Beavis and Butt-Head Do America is little more than an extended episode of the show, and Judge claims this was fully his intention. But watching “The Big Picture,” the behind the scenes documentary included on this edition, one realizes how close the movie came to being too spectacular and movie-like, and how awful that would have been (one idea was a live action version starring Chris Farley as Butt-Head and David Spade as Beavis). Judge observes that, had the show or movie been pitched today, the studio would have immediately begun casting celebrities to voice Beavis and Butt-Head, a now standard process that Judge unsurprisingly argues is “ruining” animation. Many name actors appear in supporting roles here, everyone from old pros like Robert Stack and Cloris Leachman to Greg Kinnear, Eric Bogosian, and an uncredited David Letterman. But all of them worked for minor or no pay, out of genuine love for the project.

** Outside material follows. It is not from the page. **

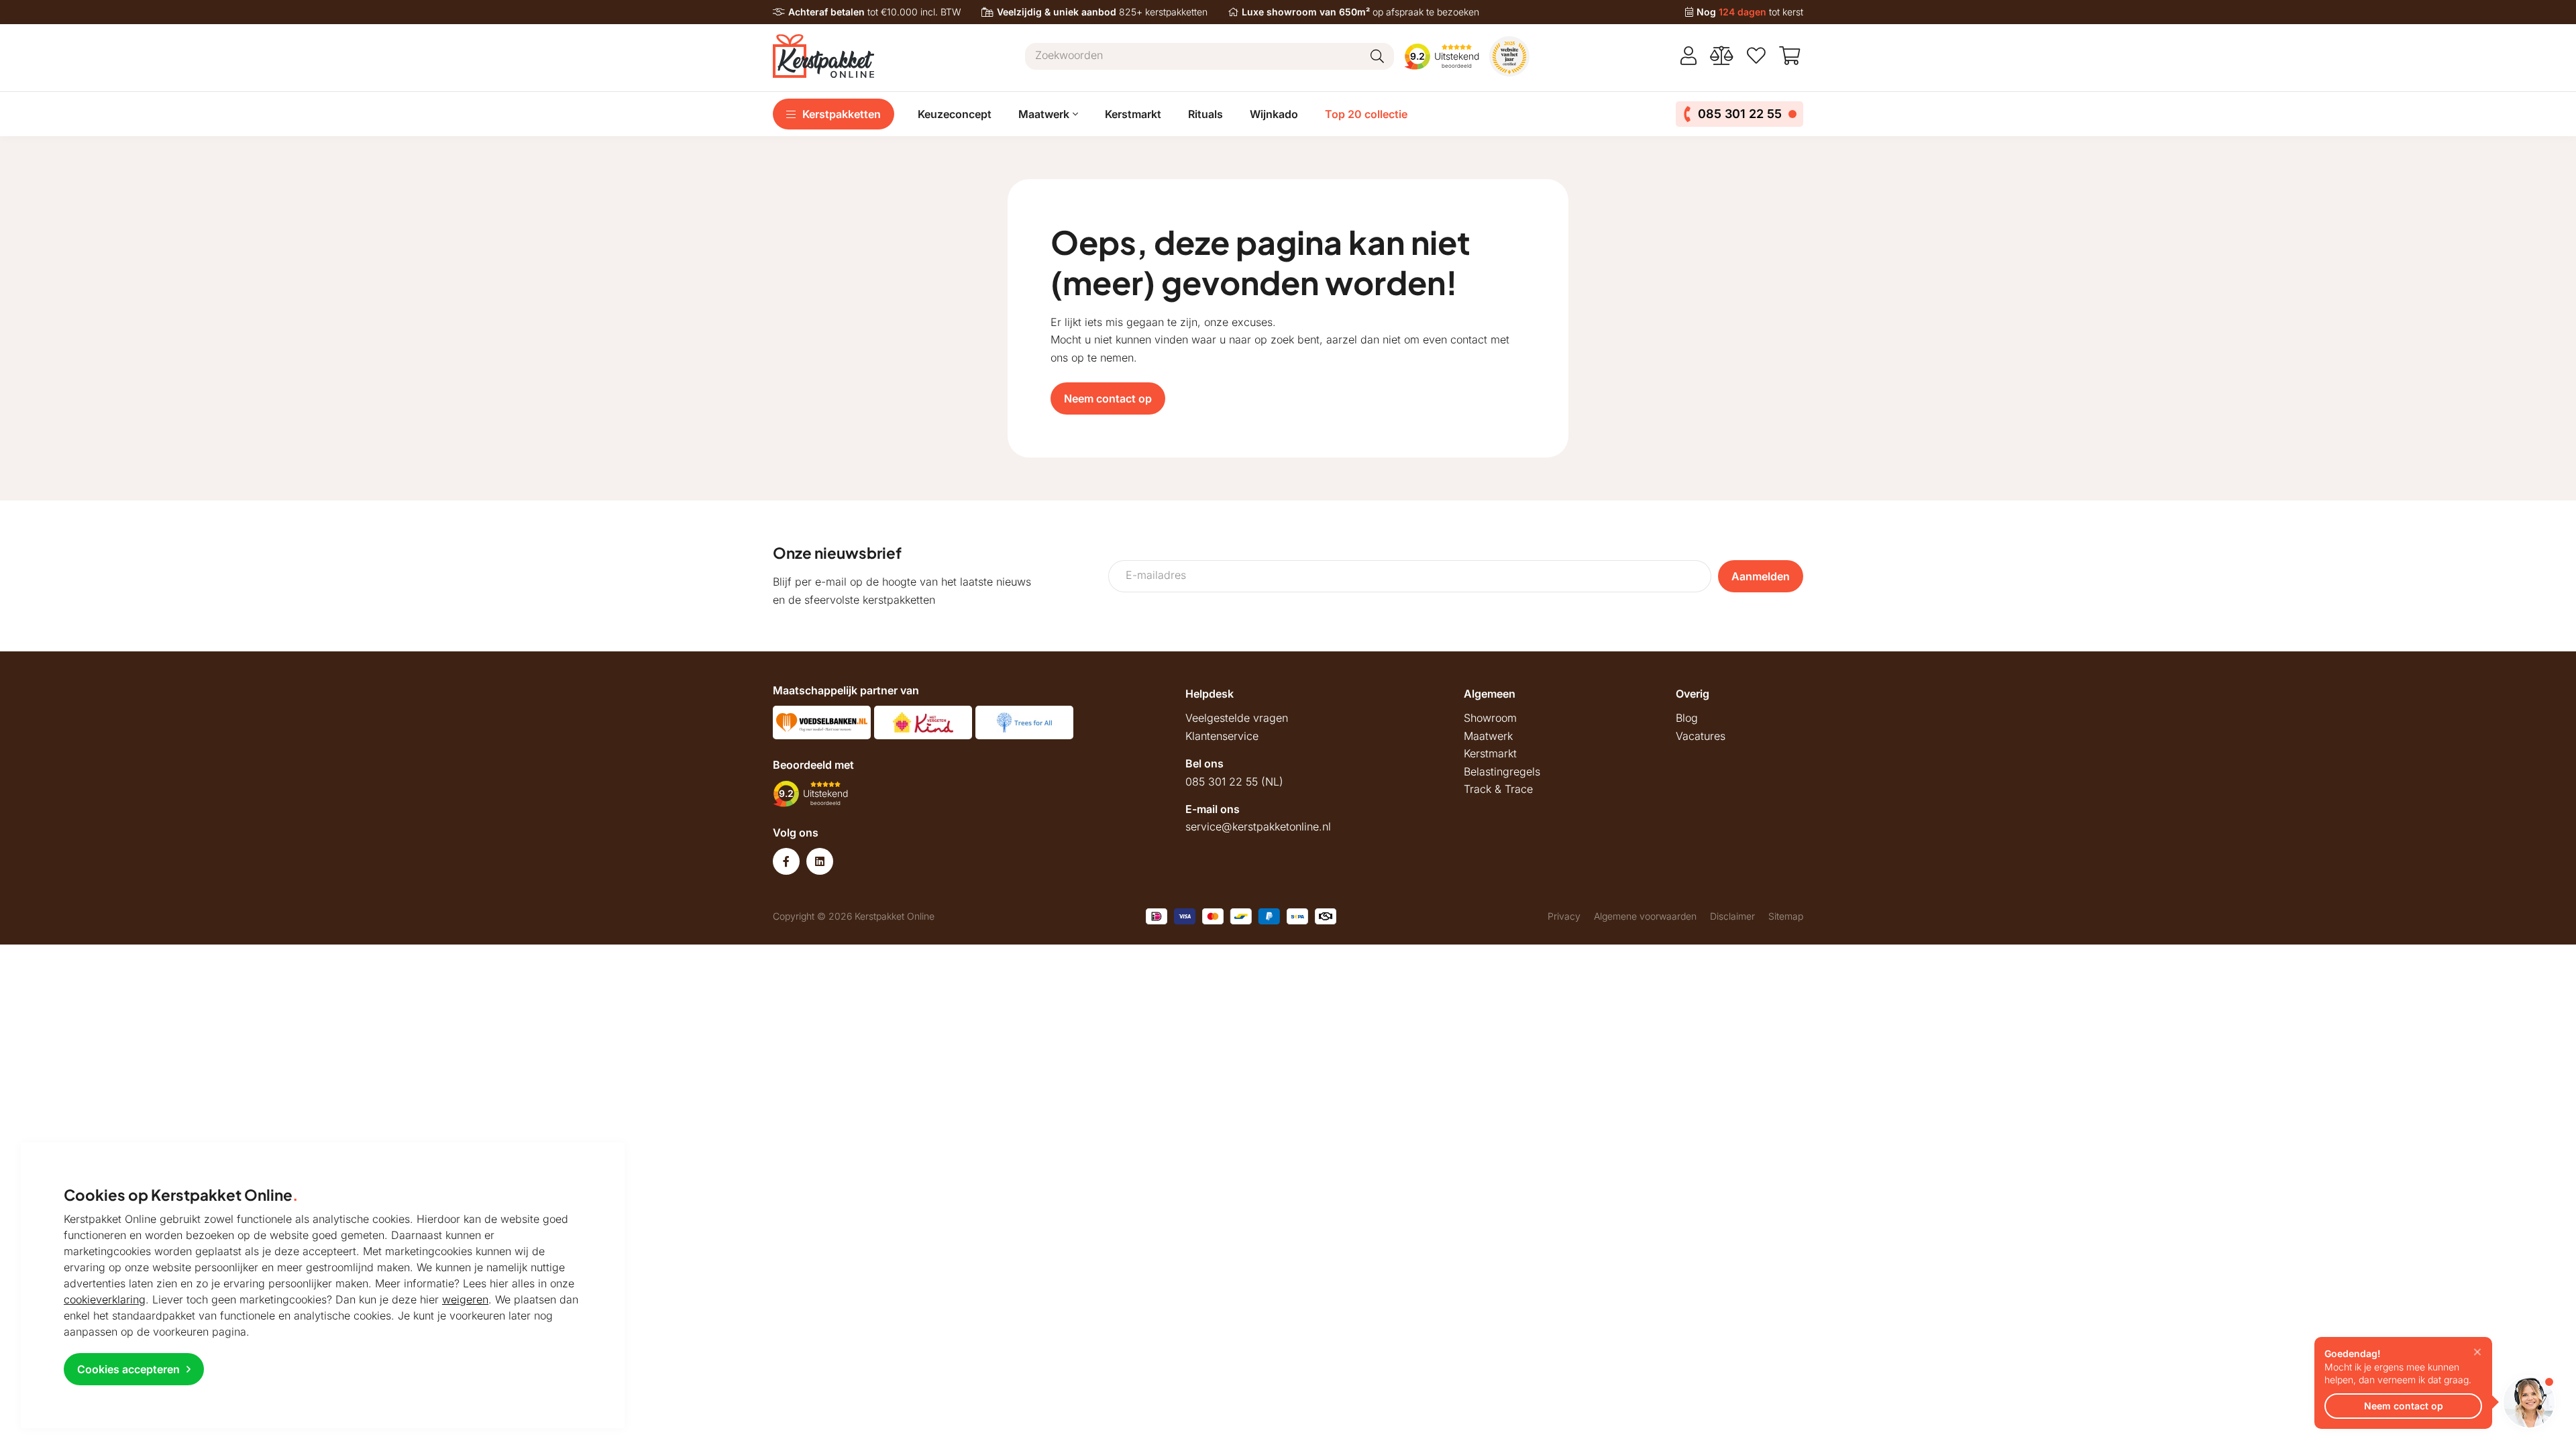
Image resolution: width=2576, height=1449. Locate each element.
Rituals (1205, 114)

The 10th Anniversary Special Collector’s Edition is full of happy surprises. Who knew, for example, that Richard Linklater did several voices, or that the faux-Latin lyrics in John Frizzell’s sweeping score are “Scrotum agitato, genitilus largo”? Or that Matt Stone and Trey Parker met their future South Park collaborator Isaac Hayes at the movie’s premiere? More interestingly, who would have guessed that “Lesbian Seagull” (sung here by both the boys’ hippie teacher Mr. Van Driessen [Judge] and Englebert Humperdinck) was an actual song? Those who feel indifferent or even virulently opposed to Beavis and Butt-Head won’t likely be swayed by such revelations. For their legion of fans, however, this DVD provides yet another dimension to a story that’s aging unexpectedly gracefully.